The move is being seen as a coronation of sorts of the 48-year-old Lee, who is already vice chairman of Samsung Electronics and has seen his influence grow since his father, Samsung patriarch Lee Kun-hee, suffered a heart attack and was hospitalized in 2014.
Board chairman Kwon Oh-hyun said Lee Jae-yong’s elevation would give him a greater say in decisionmaking at the highest level and help foster “long term, sustainable value” for Samsung shareholders.
The nomination was approved by an extraordinary shareholder meeting, which also focused on the recall fiasco surrounding the flagship Galaxy Note 7 handset that has hammered the reputation of the world’s largest smartphone maker.
“We can now say that Lee’s [Jae-yong] regime has officially begun,” Korea Value Asset Management Co chief investment officer Lee Chaiwon said.
“I think a new era is coming.
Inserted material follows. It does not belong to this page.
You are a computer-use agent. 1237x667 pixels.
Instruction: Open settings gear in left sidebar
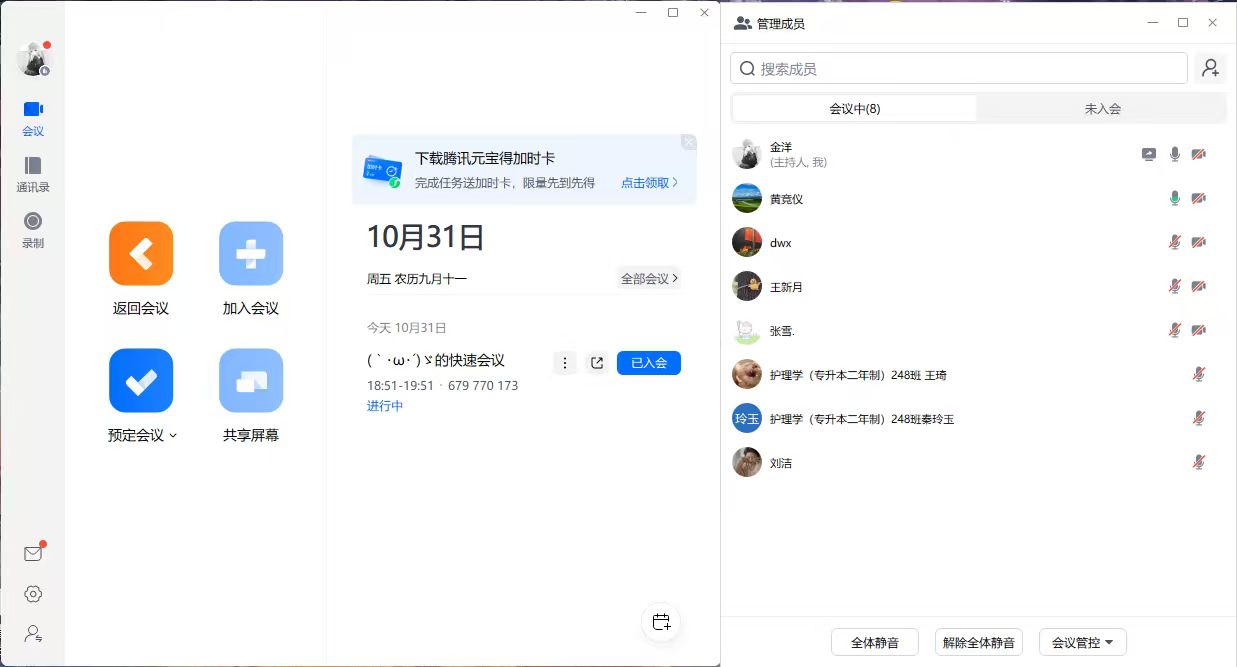(x=33, y=594)
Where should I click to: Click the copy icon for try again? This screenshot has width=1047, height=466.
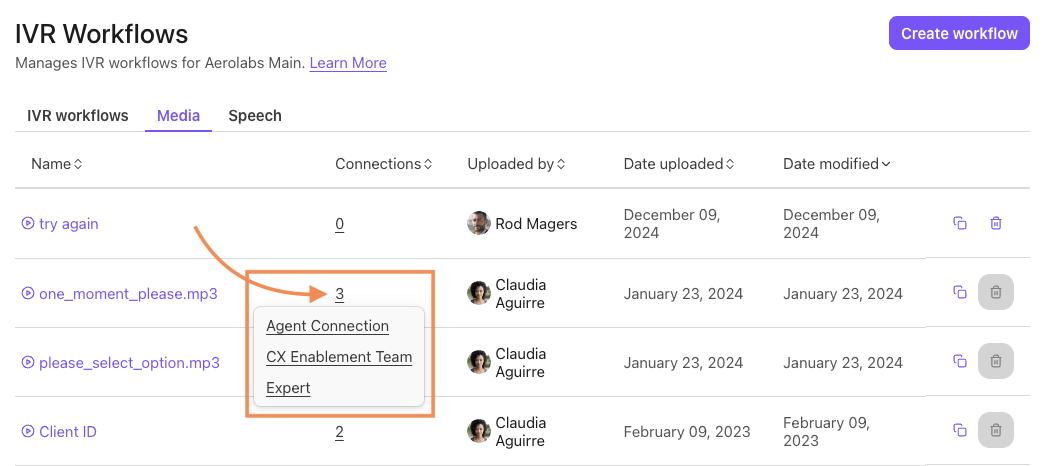[960, 223]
The company will become more market-friendly,” Lee Chaiwon said.
Samsung’s share price rose more than 2 percent in morning trade, but then fell back to close up 0.4 percent.
The shareholder meeting began just hours after Samsung announced a third-quarter operating profit of 5.2 trillion won (US$4.6 billion) — down from 7.3 trillion won a year earlier.
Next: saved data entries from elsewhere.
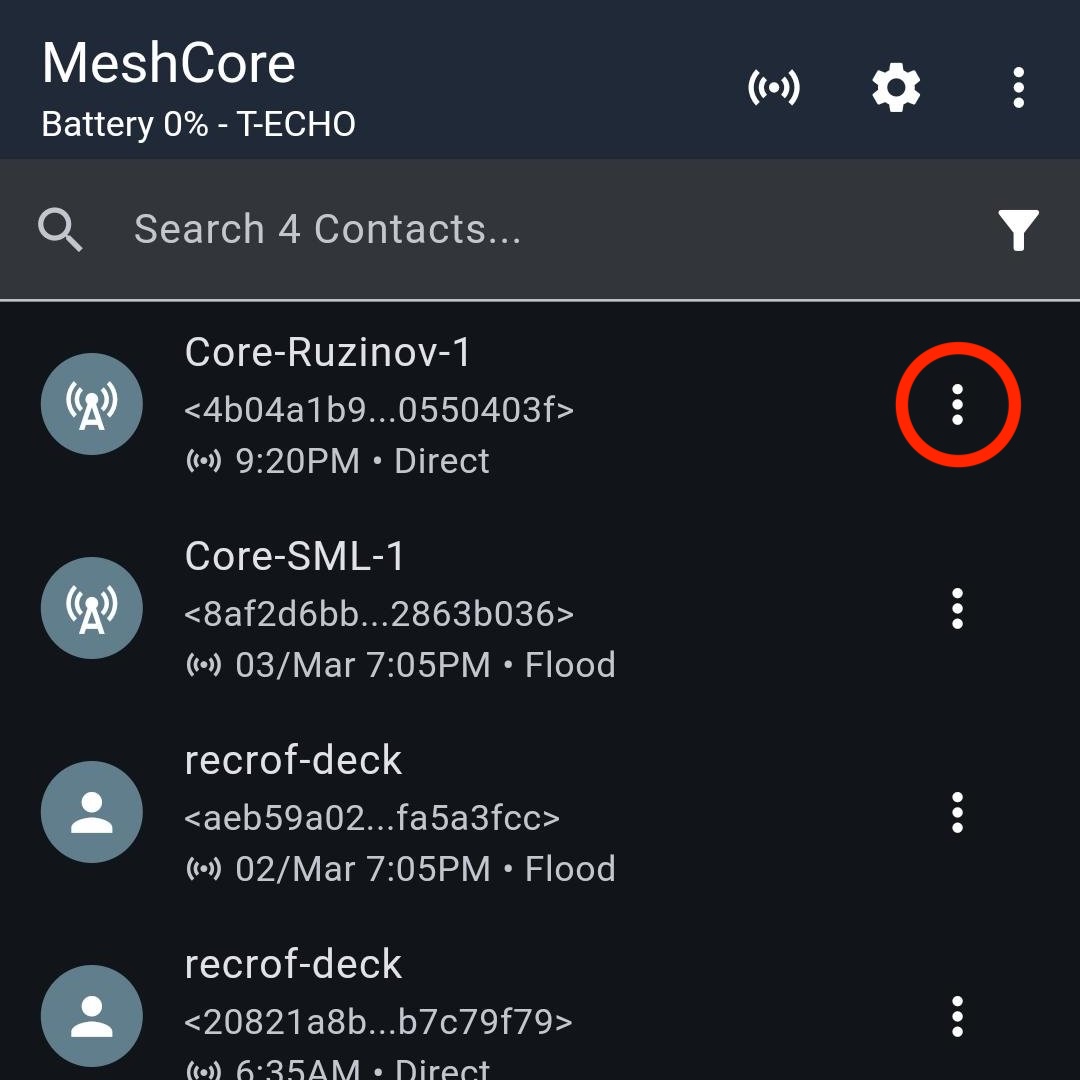The image size is (1080, 1080).
Task: Open settings via the gear icon
Action: (895, 88)
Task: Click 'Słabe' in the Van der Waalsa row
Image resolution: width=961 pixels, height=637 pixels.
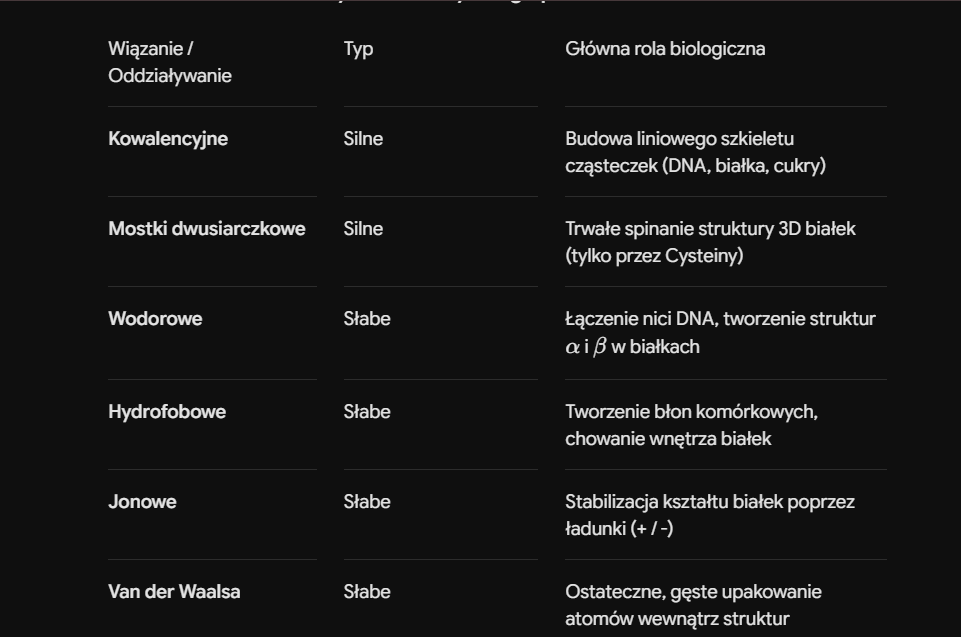Action: click(367, 592)
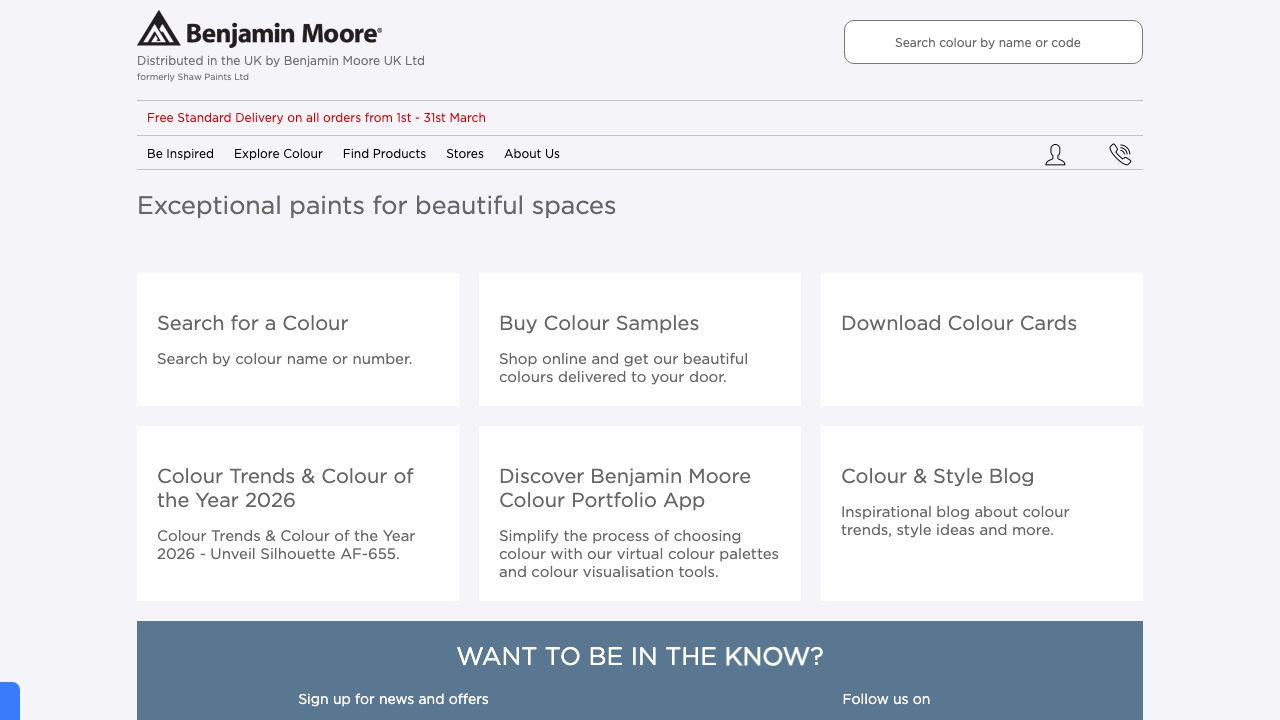This screenshot has width=1280, height=720.
Task: Click Sign up for news and offers
Action: pyautogui.click(x=393, y=699)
The slump was in line with a revised earning estimate two weeks earlier after it ended production of the Note 7 due to devices overheating and bursting into flames.
Scrapping the Note 7 saw earnings of the core mobile business drop off a cliff, with the mobile division’s operating profit for the third quarter down almost 98 percent on-quarter at just 100 billion won.
The impact of the Note 7 debacle on the electronics giant’s brand name is still being calculated, with Samsung itself having predicted another US$3 billion-plus in lost profits over the next two quarters.
As the newest and most high-profile board member, Lee Jae-yong will have to deal with the harsh spotlight the Note 7 recall shone on the company’s management style.
“It was a problem caused not only by technical errors, but also by rigid corporate governance structure,” said Kim Sang-jo, a Samsung shareholder and head of the Seoul-based monitoring group Solidarity for Economic Reform.
“All the executives here are, I’m sorry to say this, those hired by [the Lee family] and remarks by such executives will not be enough to earn the trust of the market,” Kim said at the shareholder meeting.
“Only messages delivered by Lee [Jae-yong] himself will be significant .... so I hope he will come out in public to talk about these pressing issues of how to improve corporate governance and corporate culture,” Kim said.
Lee Jae-yong did not attend the shareholder meeting.
Despite the pall cast over the smartphone division, Samsung’s display and chip businesses — which supply screens and memory chips to TV makers and rival phone brands — has held up.
Operating profit in the semiconductor division stood at 3.37 trillion won in the third quarter, up 28 percent on-quarter.